In 1912, Ružička married Anna Hausmann. The couple did not have any children and divorced in 1950. A year later he married Gertrud Acklin.

In 1917, Ružička attained Swiss citizenship. In his later years, he made a name for himself as an art collector. He donated paintings by Dutch masters to the Kunsthaus Zürich and established the Ružička Foundation to provide the art museum with additional funding.

Leopold Ružička died on 26 September 1976 in Mammern in the Swiss canton of Thurgau.

The Swiss Federal Institute of Technology Zurich annually awards young chemists the Ruzicka Prize.

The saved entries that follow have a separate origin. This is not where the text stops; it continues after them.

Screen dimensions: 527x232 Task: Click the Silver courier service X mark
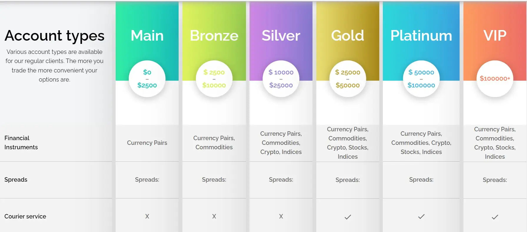(281, 216)
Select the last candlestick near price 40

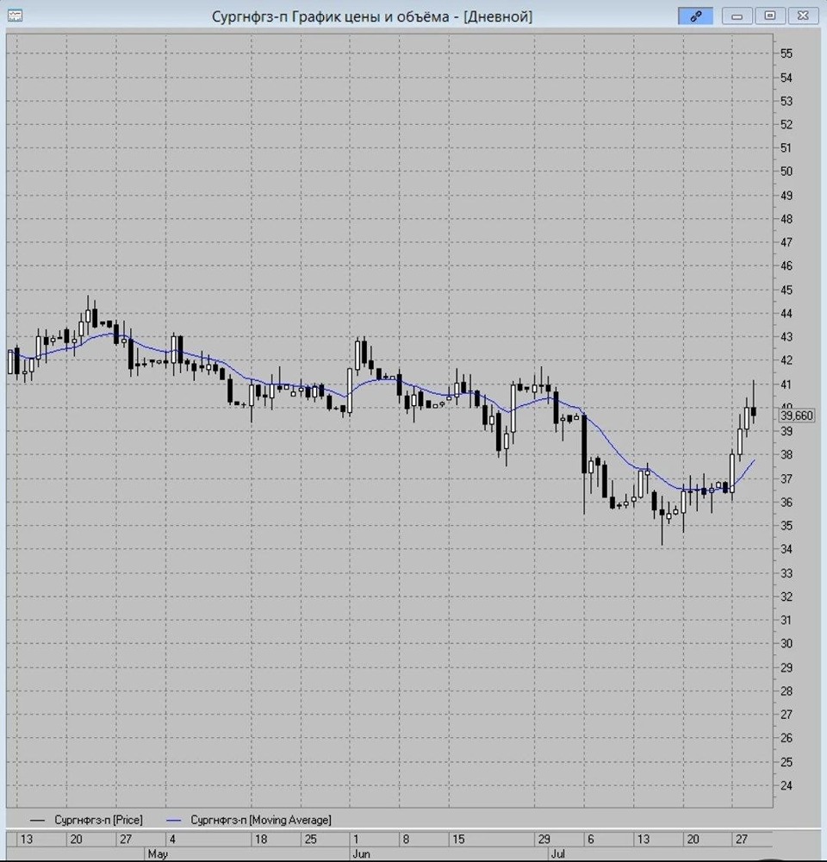pyautogui.click(x=754, y=411)
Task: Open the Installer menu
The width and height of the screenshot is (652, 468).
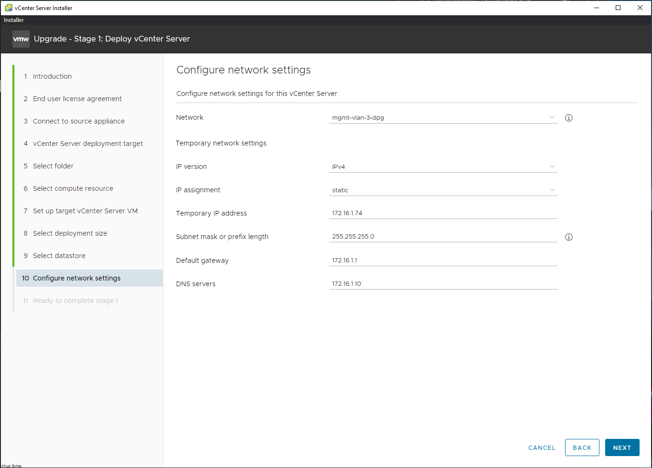Action: 13,20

Leopold Ružička’s aspiration had been to study at the Swiss Federal Institute of Technology (ETH) in Zurich, however, out of fear of not passing the entrance exam in descriptive geometry, he took up chemistry at the Karlsruhe Institute of Technology in 1906. His doctoral advisor was Hermann Staudinger, who later received the Nobel Prize in Chemistry (1953), and after earning his doctorate in 1910, Ružička went on to become his assistant. Ružička and Staudiger studied the hitherto unexplored structure and effects of insecticides. In 1912, Ružička followed Staudinger, who was appointed professor at the Swiss Federal Institute of Technology (ETH), to Zurich.

In 1916, Ružička began working on his qualification to become a professor (Habilitation), but Staudinger disagreed with his choice of research topic. Ružička ultimately prevailed and began working on the structural elucidation and synthesis of fragrances. As a punishment, Staudinger dismissed him as assistant and restricted his research opportunities. Ružička was thus forced to find partners in the industry, such as the fragrance and flavour producer Haarmann & Reimer in Holzminden in Lower Saxony. Two years later, Ružička submitted his habilitation thesis. From 1921, he studied fragrances for the perfumeries owned by fragrance Chuit, Naef & Firmenich in Geneva.

In 1923, he was appointed honorary professor at the Swiss Federal Institute of Technology Zurich. In 1926, he transferred to Geneva, where he initially sought co-operation with the industry. In the same year, he accepted an offer from Utrecht University and was appointed professor for organic chemistry. In 1929, he returned to ETH in Zurich, where he finally settled and proceeded to expand the chemistry laboratory. One of his assistants was Tadeus Reichstein, who went on to win the Nobel Prize in Physiology or Medicine in 1950. In 1930, another collaboration with the industry started taking shape: Ružička studied male sex hormones for the Swiss chemical company Ciba. From 1937, he received financial support from the Rockefeller Foundation for researching natural hormones, especially steroids.

Ružička remained in Zurich until his retirement in 1957.

Ružička received numerous awards for his scientific work, such as the Marcel Benoist Prize of the Swiss Marcel Benoist Foundation (1938) and the Faraday Lectureship Prize (1958). He was a member of several academies and scientific associations, among them the German National Academy of Sciences Leopoldina (1932), as well as the American Academy of Arts and Sciences (1938).

Leopold Ružička studied polyterpenes. Thanks to his experimental skills, he accomplished difficult structural determinations, characterising a large number of essential polyterpenes. He discovered that polyterpenes consist of isoprene components and established the so-called biogenetic isoprene rule.

Ružička also investigated natural fragrances, which had previously barely received any attention. He discovered connections between the polyterpenes investigated and other essential physiological compounds, such as bile acid, sterols and sex hormones. The analysis of related substances greatly contributed to the canon of knowledge on physiologically significant sex hormones.

Ružička received the Nobel Prize in Chemistry for his research on polymethylenes and higher terpenes in 1939. Due to the political situation at the time, the award ceremony could not take place in Stockholm as was customary, and instead the Swedish ambassador presented Ružička with the award in Zurich in January 1940.